Photo courtesy of David Amini and Laela Shallal

In the time it takes you to finish reading this sentence, at least three new restaurants will have opened in D.C. OK, that’s a bit of a stretch, but it feels as though local dining options are expanding at breakneck speed. We surveyed the horde of newcomers and put together the following must-try list. All five of these restaurants come from industry veterans, and they’re all worth a visit.

Hank’s Pasta Bar

600 Montgomery St., Alexandria; 571-312-4117
Chefs and colleagues Jamie Leeds (founder of Hank’s Oyster Bar) and Nicolas Flores had long dreamed of collaborating on a pasta project. That led to them opening this pasta house that serves generous, lightly sauced portions of the carbs. Many of the pastas are the handiwork of “pasta mama” Mirabella Salamanca, who starts making the fresh stuff each morning. Why go to that effort? Not only does fresh pasta cook faster, Leeds says, but it’s more delicate and chewy. Becky Krystal (TWP)

Pineapple and Pearls

715 Eighth St. SE
Rose’s Luxury chef Aaron Silverman’s refined take on a java shop serves coffee drinks from Parlor Coffee in Brooklyn, tea, lemon-thyme shortbread cookies, several house-made rolls and a trio of sandwiches, including a grilled chicken chimichurri on olive oil brioche. All the breads and rolls are made in-house. The cafe is a prelude to Silverman’s soon-to-open tasting room housed in the back. The coffee bar does not have any seating until the patio becomes available in warmer weather. Everything is for takeaway. Tim Carman (TWP)

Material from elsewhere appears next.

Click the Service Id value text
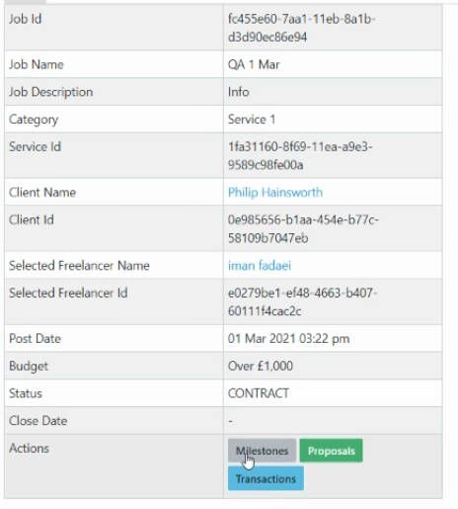458x509 pixels. (300, 155)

2121 14th St. NW; 202-332-9672
This Southern-inspired newcomer replaced Eatonville earlier this year. It’s under the same ownership (community activist Andy Shallal), though the kitchen is helmed by Joseph Paire III. Expect classics such as  buttermilk-fried chicken skins, skillet mac and cheese and gumbo with cornbread. Cocktails come courtesy of mixologist Evan Cablayan. There’s also a globally minded vintage shop within the restaurant overseen by Desiree Venn Frederic of Nomad Yard Collectiv.

Tail Up Goat

1827 Adams Mill Road NW; 202-986-9600
The addition of Tail Up Goat continues to raise the dining bar in Adams Morgan. You’ll happily trade that soppy piece of jumbo slice for more carefully prepared foods with a Mediterranean bent. Run by a trio of Komi alumni (Jon Sybert, Jill Tyler and Bill Jensen), this cozy spot is packed with precious touches — from the poem at the front of the menu to the dreamy decor, including high, lofted ceilings. Both the service and the food will have you wanting to visit for a quick bite or a special occasion.

Sushi Ogawa

2100 Connecticut Ave. NW; 202-813-9715
Following the success of Sushi Capitol, his sushi restaurant on Capitol Hill, chef Minoru Ogawa opened his second act in Dupont. Sushi Ogawa serves more elevated eats in a more thoughtfully designed space, with an entrance made to resemble a stroll through Japanese side streets. You have a choice of eating
a la carte in the dining room or sidling up to the chef’s counter for a set omakase menu. You can’t go wrong with either, but the latter promises more twists and turns (with a higher check).